Premium
Selecting Genes for Cancer Classification Using SVM: An Adaptive Multiple Features Scheme
Author(s) -
Hsu WenChin,
Liu ChanCheng,
Chang Fu,
Chen SuShing
Publication year - 2013
Publication title -
international journal of intelligent systems
Language(s) - English
Resource type - Journals
SCImago Journal Rank - 1.291
H-Index - 87
eISSN - 1098-111X
pISSN - 0884-8173
DOI - 10.1002/int.21625
Subject(s) - support vector machine , scheme (mathematics) , classification scheme , artificial intelligence , computer science , pattern recognition (psychology) , machine learning , mathematics , mathematical analysis
Selecting important genes from microarray data is a considerably challenging problem as shown in Guyon's 2002 paper in this journal. We have developed an alternative feature ranking and selection methodology to tackle this problem. On the basis of several cancer data sets, AMFES (adaptive multiple features selection) outperforms Guyon's RFE (recursive feature elimination).
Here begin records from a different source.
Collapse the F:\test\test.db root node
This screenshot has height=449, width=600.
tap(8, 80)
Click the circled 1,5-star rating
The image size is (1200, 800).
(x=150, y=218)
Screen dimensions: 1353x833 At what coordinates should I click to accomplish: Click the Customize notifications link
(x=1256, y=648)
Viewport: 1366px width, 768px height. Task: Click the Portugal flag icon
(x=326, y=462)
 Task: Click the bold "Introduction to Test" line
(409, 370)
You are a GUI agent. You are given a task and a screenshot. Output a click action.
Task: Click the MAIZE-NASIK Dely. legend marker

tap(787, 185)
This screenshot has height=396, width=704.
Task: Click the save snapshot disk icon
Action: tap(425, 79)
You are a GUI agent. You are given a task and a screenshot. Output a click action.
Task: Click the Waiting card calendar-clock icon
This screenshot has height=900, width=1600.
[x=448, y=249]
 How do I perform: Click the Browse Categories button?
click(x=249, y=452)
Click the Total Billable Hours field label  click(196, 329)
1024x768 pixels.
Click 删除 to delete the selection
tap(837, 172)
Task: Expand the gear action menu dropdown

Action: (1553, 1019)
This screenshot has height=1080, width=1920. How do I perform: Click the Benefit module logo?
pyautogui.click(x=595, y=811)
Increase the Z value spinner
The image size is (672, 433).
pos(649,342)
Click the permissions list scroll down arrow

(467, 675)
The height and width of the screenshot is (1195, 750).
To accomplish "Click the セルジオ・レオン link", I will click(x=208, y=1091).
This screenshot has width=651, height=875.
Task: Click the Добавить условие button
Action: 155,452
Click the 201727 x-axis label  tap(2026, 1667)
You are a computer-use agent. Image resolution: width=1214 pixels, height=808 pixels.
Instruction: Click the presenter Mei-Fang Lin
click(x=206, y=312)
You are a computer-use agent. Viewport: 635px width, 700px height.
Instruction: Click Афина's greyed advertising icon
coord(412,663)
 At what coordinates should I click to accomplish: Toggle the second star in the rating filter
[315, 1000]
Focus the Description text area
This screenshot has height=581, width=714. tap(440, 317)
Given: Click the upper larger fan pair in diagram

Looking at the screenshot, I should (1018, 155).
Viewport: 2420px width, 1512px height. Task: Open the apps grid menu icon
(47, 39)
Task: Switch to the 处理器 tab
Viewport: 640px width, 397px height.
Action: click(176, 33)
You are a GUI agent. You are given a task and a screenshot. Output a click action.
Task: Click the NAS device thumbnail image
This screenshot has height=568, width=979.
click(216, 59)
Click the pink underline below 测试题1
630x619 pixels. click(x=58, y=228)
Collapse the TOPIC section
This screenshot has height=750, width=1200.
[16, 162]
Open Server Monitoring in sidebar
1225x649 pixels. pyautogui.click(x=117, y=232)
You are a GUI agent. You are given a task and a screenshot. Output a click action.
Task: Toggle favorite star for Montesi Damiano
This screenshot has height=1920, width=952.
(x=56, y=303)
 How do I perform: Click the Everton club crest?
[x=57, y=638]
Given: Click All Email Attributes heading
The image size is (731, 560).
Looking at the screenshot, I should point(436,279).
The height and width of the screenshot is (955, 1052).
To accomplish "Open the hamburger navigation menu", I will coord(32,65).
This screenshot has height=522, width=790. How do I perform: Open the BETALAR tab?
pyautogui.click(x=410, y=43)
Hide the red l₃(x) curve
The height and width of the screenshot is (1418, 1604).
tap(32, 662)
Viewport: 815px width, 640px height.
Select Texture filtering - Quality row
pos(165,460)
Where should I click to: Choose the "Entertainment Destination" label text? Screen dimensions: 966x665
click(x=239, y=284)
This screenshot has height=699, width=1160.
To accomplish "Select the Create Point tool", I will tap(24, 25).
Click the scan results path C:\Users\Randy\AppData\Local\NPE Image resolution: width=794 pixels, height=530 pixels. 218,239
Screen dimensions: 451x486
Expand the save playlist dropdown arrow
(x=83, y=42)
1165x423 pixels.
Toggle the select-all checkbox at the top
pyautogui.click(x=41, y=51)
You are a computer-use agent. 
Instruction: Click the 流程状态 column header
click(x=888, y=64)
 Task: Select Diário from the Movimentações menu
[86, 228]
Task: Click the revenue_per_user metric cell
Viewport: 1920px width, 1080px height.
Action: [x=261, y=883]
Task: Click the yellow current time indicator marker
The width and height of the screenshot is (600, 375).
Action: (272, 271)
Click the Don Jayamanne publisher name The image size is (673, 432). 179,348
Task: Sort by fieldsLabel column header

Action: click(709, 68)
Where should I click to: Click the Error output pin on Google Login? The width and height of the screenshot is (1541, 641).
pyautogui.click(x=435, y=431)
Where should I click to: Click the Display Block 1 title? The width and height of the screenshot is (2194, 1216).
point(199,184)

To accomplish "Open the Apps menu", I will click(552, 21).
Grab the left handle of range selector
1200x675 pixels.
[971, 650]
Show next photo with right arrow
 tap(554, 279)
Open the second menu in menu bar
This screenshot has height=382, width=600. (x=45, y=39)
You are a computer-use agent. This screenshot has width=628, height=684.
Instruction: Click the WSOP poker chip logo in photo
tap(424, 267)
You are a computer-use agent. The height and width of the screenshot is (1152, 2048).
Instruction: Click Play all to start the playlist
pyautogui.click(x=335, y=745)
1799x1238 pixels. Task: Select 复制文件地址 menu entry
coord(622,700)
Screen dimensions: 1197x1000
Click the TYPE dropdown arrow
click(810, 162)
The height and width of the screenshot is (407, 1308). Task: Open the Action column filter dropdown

In this paper, we will present a comprehensive and systematic comparison of three methods: AMFES, RFE, and the CORR (correlation coefficient) on five data sets (leukemia, colon, lymphoma, prostate, and potentially others). The leukemia, colon, and lymphoma data sets are adapted from Guyon's paper for convenience and the prostate cancer data set is from a public database, NCBI GEO (Gene Expression Omnibus). These three methods are compared in terms of test accuracy, number of selected features, computational time (total and training), statistical significance ( t test, p values, and ROC (receiver operating characteristic)/AUC (area under curve)), and the discovery rate of informative features. AMFES obtains better results in computational time and number of selected features while maintaining higher or comparable test accuracy, statistical significance, and the discovery rate of informative features. In addition, AMFES can serve as a general methodology for other similar problems such as sampling and data mining.